И далее: Традиции «Русской Идеи», помимо большевизма и мессианского антисемитизма, включали в себя различные формы фатализма и политически окрашенного мистицизма (Там же).

Напротив, представители «русской контртрадиции» едины в своих « анти-интеллигентских основаниях» (подчеркнуто Морсоном. — М. Л.):

Одни из них отвергали тягу интеллигенции к тотальным системам <...> Других, как Чехова, особенно раздражала интеллигентская манера потворствовать своим желаниям (Морсон 1992:17-18)

К представителям контртрадиции, помимо Чехова, Морсон относит также Герцена, авторов «Вех», Бахтина и Левина из «Анны Карениной».

Зачем все это цитировать? Несостоятельность всего морсоновского построения, кажется, вполне очевидна любому «носителю» русской культуры. Интерес здесь не в беспомощной концепции Морсона, но в языке, на котором она выражается. Дело в том, что для Морсона все это — чужой язык, который он старательно изучает и пытается воспроизвести. Явно нелепые высказывания выстраиваются из правильных слов: экстремизм, несвобода, отчужденность от жизни, литературность, антисемитизм, «русская идея», наконец, противопоставленность интеллигенции не только народу и властям, но и альтернативной интеллектуальной традиции — все эти слова в связи с русской интеллигенцией должны быть сказаны. Морсон усвоил лексикон интеллигентского дискурса, но он совершенно не понимает и не чувствует его прагматики, его негласных презумпций.
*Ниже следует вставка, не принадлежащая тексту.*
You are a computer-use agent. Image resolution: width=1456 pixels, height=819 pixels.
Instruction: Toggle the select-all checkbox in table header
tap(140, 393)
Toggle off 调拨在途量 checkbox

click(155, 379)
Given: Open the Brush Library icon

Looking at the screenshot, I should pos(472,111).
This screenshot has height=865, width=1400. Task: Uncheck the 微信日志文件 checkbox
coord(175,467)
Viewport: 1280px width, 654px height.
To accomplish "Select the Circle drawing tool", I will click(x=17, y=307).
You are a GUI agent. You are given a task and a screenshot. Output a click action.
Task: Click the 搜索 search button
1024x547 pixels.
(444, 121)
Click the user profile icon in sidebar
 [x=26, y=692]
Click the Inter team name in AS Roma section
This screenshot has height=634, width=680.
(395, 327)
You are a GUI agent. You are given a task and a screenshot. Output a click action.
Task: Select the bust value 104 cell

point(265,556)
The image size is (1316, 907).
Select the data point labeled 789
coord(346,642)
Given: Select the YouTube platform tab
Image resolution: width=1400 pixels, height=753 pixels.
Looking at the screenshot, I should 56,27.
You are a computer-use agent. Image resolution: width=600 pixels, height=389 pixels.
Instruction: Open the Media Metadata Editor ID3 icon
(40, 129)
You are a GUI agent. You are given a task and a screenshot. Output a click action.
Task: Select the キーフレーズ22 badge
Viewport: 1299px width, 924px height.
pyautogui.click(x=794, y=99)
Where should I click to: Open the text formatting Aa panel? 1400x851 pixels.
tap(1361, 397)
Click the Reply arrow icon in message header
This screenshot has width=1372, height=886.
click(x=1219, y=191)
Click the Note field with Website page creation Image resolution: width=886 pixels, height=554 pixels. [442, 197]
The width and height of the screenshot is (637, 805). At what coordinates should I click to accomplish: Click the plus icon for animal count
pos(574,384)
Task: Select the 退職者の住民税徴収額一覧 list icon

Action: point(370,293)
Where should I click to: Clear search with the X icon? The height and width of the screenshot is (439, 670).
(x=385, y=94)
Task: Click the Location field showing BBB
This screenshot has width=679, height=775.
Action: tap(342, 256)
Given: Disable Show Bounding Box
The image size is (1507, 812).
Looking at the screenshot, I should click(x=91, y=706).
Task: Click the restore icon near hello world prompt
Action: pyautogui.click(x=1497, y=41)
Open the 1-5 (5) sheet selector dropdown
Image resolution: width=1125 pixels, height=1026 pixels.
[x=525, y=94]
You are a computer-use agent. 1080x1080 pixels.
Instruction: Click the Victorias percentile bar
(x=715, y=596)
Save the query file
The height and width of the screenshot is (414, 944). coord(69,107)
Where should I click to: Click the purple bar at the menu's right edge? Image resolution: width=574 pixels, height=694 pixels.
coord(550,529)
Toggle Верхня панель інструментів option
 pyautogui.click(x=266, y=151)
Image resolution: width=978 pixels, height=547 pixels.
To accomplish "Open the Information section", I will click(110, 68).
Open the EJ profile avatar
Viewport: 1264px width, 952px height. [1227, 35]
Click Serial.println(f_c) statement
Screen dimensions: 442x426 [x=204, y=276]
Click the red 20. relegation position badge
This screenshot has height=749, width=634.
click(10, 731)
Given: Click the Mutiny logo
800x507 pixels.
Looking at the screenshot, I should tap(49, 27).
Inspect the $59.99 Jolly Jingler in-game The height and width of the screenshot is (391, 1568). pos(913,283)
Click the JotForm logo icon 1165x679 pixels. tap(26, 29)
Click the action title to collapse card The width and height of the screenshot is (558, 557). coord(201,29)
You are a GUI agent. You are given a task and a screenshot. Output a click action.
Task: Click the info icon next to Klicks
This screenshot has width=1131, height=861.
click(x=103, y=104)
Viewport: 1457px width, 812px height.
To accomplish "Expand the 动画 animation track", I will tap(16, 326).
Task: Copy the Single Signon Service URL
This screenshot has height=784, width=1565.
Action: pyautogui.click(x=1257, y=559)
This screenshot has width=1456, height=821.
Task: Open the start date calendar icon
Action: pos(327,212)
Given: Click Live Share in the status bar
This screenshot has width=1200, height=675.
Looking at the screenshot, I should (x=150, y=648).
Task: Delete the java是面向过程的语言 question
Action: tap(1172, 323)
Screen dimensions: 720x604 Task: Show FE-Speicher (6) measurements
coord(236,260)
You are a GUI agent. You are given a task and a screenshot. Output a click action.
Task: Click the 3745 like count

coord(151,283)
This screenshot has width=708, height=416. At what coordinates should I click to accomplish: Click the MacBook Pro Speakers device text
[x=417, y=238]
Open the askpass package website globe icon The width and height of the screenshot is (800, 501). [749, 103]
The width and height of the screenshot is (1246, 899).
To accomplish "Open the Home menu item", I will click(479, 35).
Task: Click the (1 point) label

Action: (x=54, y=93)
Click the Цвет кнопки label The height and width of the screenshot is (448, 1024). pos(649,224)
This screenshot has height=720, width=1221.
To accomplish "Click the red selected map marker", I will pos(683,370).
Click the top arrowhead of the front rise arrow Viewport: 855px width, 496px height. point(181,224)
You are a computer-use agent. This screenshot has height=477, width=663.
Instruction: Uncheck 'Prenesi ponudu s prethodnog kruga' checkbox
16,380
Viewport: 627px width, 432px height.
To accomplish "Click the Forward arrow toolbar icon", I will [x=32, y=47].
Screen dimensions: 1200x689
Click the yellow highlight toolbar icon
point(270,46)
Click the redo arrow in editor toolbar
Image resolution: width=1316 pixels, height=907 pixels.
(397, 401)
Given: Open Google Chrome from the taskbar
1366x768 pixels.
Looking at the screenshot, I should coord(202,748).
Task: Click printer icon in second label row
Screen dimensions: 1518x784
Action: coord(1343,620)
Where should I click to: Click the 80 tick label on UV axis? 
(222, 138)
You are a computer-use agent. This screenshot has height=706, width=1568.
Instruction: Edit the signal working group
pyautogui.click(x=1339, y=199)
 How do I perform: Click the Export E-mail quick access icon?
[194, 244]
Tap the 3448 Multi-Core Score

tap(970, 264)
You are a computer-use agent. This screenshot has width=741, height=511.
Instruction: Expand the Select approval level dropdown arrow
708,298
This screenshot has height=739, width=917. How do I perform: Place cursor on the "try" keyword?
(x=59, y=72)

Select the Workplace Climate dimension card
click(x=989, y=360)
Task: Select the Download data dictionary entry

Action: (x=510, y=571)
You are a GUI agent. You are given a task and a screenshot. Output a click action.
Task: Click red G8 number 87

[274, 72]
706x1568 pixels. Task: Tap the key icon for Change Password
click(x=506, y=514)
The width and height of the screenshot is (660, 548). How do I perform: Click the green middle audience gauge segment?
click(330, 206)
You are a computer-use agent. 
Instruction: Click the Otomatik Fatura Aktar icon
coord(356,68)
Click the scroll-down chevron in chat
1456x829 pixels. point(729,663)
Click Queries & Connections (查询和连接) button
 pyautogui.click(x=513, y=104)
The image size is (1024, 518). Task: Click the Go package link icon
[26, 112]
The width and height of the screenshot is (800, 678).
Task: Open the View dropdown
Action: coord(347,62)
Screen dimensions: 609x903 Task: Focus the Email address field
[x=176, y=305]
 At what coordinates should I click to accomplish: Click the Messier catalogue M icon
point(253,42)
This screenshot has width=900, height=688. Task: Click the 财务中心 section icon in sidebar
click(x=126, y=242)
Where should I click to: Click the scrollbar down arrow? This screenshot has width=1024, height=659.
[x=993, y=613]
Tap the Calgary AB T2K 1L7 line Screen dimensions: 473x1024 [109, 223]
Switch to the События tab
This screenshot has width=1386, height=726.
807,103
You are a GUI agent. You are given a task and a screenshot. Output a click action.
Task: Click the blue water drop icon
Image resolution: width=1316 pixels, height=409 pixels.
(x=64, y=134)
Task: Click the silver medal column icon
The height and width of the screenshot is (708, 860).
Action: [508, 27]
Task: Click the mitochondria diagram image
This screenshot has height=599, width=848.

Далеко не все, что надлежит быть высказанным в связи с русской интеллигенцией, может быть отнесено к ней самой. Так, Морсон исходит из неявного, но кажущегося столь естественным постулата, согласно которому критикующий интеллигенцию русский интеллектуал сам, очевидно, к интеллигенции не относится. Из этой же логики исходит и второй неявный постулат Морсона: интеллигенция враждебна по отношению к авторам, позволяющим себе анти-интеллигентские высказывания.

Между тем оба эти предположения являются заведомо неверными — подавляющее большинство антиителлигентских высказываний принадлежит самим же интеллигентам, а многие антиинтеллигентские выпады переживаются интеллигенцией с удовольствием, родственным мазохистскому (ср. чтение интеллигенцией А. С. Солженицына и «деревенщиков» в 1970-80-е годы). Из перечисленных Морсоном представителей «контр-традиции» не является интеллигентом разве что выдуманный Толстым Левин. Отделять же от традиций русской интеллигенции Бахтина просто нелепо. Еще более парадоксальной представляется трактовка Чехова — самого интеллигентского из русских писателей, певца интеллигентности и любимца интеллигентов: при всех вкусовых различиях и идейных разногласиях в среде русских интеллигентов Чехов был и остается для интеллигенции одним из весьма немногочисленных «бесспорных» авторов.

Сказанное справедливо и по отношению к «Вехам»: из всех авторов этого сборника — в смысле принадлежности их к интеллигенции — только в отношении П. Струве, ставшего профессиональным политиком, могут возникнуть известные сомнения. Интеллигентский характер веховской критики был очевиден современникам, как из числа интеллигентов (ср., к примеру. Белый 1909), так и их властных оппонентов. Так, свой отклик на издание «Вех» А. Столыпин со свойственной ему четкостью формулировок озаглавил: «Интеллигенты об интеллигентах» (Столыпин 1909; на другом конце политического спектра аналогичный диагноз был поставлен «Вехам» Лениным и Троцким).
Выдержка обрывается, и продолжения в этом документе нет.